**To be done**.
Turn the lines from the one containing "Where should I click to: Enter" through the one containing "[x=79, y=62]", both included, into a numbered list, skipping any blank lines.

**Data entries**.
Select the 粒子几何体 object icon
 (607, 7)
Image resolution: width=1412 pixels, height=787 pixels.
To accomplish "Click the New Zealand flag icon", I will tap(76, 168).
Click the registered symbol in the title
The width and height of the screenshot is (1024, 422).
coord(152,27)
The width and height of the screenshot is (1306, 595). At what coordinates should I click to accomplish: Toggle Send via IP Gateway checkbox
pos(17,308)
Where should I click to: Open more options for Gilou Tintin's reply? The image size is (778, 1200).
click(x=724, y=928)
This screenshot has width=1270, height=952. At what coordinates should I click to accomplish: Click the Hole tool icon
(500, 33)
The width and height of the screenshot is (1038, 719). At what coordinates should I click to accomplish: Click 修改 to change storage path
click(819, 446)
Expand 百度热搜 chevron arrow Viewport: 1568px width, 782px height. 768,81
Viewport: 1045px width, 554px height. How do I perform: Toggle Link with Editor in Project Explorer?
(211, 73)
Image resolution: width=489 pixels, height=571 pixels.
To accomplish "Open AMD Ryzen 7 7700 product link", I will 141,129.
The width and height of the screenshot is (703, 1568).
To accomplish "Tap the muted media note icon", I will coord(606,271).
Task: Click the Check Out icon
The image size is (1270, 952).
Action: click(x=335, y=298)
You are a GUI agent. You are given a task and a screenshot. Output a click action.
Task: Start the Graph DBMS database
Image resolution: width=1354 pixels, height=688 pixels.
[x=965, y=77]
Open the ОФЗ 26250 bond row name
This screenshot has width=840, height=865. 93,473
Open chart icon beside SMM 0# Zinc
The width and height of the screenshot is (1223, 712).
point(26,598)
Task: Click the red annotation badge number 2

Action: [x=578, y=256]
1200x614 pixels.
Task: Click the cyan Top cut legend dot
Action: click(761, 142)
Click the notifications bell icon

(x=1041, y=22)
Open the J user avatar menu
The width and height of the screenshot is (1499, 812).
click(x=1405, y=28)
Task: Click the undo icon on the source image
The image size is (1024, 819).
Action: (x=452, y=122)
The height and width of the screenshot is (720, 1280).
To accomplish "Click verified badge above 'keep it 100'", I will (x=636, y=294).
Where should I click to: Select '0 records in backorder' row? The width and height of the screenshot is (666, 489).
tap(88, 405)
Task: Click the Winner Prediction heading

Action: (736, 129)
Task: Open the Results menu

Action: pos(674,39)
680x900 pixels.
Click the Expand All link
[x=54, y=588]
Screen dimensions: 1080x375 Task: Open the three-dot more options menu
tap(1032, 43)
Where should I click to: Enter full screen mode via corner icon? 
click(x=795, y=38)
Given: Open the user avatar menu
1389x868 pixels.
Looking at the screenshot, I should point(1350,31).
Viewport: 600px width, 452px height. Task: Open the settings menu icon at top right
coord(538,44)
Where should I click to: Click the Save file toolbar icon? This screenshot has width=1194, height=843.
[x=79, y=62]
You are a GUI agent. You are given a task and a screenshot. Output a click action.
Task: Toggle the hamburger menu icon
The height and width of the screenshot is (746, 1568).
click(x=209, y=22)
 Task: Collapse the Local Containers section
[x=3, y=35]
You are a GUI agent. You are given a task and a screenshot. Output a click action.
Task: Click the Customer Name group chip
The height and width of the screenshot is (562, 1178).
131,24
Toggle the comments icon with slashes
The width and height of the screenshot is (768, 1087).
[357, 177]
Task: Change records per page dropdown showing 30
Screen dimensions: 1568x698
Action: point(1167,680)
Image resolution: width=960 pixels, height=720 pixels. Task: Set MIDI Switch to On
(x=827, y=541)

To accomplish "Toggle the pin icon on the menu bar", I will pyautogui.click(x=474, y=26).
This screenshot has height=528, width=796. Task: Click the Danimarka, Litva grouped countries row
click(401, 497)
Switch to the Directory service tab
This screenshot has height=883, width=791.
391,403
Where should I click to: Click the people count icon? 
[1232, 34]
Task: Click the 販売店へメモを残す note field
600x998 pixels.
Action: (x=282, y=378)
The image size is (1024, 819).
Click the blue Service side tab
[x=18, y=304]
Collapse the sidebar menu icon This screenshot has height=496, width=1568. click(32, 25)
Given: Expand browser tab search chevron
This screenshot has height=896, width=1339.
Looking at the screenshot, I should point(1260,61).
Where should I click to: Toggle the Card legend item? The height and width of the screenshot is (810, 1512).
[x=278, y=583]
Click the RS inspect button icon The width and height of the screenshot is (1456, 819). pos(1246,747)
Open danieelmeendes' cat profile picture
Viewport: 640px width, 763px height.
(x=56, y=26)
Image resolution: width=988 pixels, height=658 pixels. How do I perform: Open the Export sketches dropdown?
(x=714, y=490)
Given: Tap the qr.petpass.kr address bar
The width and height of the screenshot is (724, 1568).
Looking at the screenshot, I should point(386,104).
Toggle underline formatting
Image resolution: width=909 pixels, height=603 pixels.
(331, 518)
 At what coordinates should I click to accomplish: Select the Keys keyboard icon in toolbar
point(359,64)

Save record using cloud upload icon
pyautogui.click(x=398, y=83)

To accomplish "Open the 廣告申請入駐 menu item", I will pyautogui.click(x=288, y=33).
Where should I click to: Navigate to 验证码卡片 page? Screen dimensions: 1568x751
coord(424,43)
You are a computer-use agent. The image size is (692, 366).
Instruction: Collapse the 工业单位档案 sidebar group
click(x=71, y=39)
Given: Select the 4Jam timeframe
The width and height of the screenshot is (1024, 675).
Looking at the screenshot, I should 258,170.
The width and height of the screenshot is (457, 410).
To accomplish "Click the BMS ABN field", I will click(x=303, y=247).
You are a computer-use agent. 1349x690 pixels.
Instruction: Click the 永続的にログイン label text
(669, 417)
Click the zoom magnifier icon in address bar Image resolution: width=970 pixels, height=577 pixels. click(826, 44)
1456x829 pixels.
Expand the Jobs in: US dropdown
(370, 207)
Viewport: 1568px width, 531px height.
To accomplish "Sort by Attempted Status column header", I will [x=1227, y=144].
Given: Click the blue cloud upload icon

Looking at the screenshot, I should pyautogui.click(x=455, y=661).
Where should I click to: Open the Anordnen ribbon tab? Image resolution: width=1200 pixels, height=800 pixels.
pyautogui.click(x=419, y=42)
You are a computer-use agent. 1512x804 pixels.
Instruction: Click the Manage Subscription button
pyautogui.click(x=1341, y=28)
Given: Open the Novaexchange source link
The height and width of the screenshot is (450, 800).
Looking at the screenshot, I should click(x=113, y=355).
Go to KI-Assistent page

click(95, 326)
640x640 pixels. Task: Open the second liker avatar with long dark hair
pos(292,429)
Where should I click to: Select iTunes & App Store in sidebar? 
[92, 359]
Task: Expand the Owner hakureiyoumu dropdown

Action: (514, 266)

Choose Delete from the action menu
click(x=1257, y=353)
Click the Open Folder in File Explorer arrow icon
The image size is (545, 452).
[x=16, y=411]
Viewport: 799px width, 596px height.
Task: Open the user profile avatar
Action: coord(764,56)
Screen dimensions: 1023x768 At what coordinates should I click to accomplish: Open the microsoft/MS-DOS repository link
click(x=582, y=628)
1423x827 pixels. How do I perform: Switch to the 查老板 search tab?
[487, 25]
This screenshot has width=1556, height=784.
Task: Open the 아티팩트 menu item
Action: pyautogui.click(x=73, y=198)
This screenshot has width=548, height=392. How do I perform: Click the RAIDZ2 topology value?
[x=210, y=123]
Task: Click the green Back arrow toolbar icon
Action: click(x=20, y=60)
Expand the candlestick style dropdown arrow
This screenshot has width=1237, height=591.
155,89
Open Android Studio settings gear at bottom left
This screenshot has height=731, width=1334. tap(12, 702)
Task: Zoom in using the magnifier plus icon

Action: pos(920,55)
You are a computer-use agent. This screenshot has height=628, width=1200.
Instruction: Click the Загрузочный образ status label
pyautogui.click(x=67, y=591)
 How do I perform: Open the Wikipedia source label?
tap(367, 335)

**Solution to the problem**.
1. Where should I click to: Enter full screen mode via corner icon? 
2. click(x=795, y=38)
3. Given: Open the user avatar menu
4. 1389x868 pixels.
5. Looking at the screenshot, I should point(1350,31).
6. Viewport: 600px width, 452px height. Task: Open the settings menu icon at top right
7. coord(538,44)
8. Where should I click to: Click the Save file toolbar icon? This screenshot has width=1194, height=843.
9. [x=79, y=62]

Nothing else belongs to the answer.